Passage provided Start Marker

If you are still unsure about whether or not you need a product manager “in the house”, 

I recommend that you go through this checklist and answer Yes/No to each of its questions:

  1. Do you have a vision for your product? Do you believe it is aligned with the market needs?
  2. Are you sure you are building the right product — the one that delivers value to your target audience?
  3. Do you have a direction for your product? A long-term and a short-term roadmap?
  4. Till now, have you been able to execute your roadmap without major distractions?
  5. Are you capable of maintaining the strategic focus across all levels of the organization?
  6. Do you know your competitors and what they have on the game? Proposition, not features.
  7. Do you have an established feedback loop with your clients? (Not the feature request types)
  8. Do you mostly base your decisions on evidence/data?
  9. Do you find it easy to say “No” to various stakeholders from various functions while hearing their “suggestions” and “inputs” and explain them why what they think is not the “most” right thing?

If you answered “No” to more than 4 questions, you probably need a Product Manager, No doubt in that. 

But the reality is, that hiring a highly capable Product Manager won’t magically change the DNA of your organisation. I have seen multiple orgs regress into a worser situation than before. Because, the person responsibl has delegated the product decisions to that Product manager with a shiny belt, without enabling/empowering him/her. 

The result 

Rational Approach

If you’re a CEO, founder, or senior leader considering hiring a PM, check this list and see if you need one. Lets play a guess and eliminate game.

Passage provided End Marker

• [Tasks to complete]
**A)** Does each statement agree with the passage on hiring a product manager? (i) Answering "No" to more than four of the checklist questions suggests that you probably need a Product Manager. (ii) Hiring a highly capable Product Manager will change the DNA of an organization. (iii) The checklist asks whether you mostly base your decisions on intuition. For each, answer yes or no and quote the deciding words.
**B)** Reproduce verbatim the part of the passage on hiring a product manager from "1. Do you have" to "your target audience?".

Data extract Start Marker

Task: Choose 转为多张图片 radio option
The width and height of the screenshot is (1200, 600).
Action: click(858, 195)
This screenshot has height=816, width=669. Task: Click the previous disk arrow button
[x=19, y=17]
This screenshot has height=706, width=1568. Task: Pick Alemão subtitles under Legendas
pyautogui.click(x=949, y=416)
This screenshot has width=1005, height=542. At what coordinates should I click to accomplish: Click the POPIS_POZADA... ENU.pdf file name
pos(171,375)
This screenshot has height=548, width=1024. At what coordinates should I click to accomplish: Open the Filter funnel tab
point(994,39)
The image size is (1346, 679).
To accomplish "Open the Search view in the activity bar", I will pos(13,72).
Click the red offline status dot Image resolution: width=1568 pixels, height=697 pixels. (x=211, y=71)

Data extract End Marker

• [Answers to the tasks]
**A)**
(i) Yes: "If you answered “No” to more than 4 questions, you probably need a Product Manager"
(ii) No: "hiring a highly capable Product Manager won’t magically change the DNA of your organisation"
(iii) No: "Do you mostly base your decisions on evidence/data?"

**B)**
1. Do you have a vision for your product? Do you believe it is aligned with the market needs?
  2. Are you sure you are building the right product — the one that delivers value to your target audience?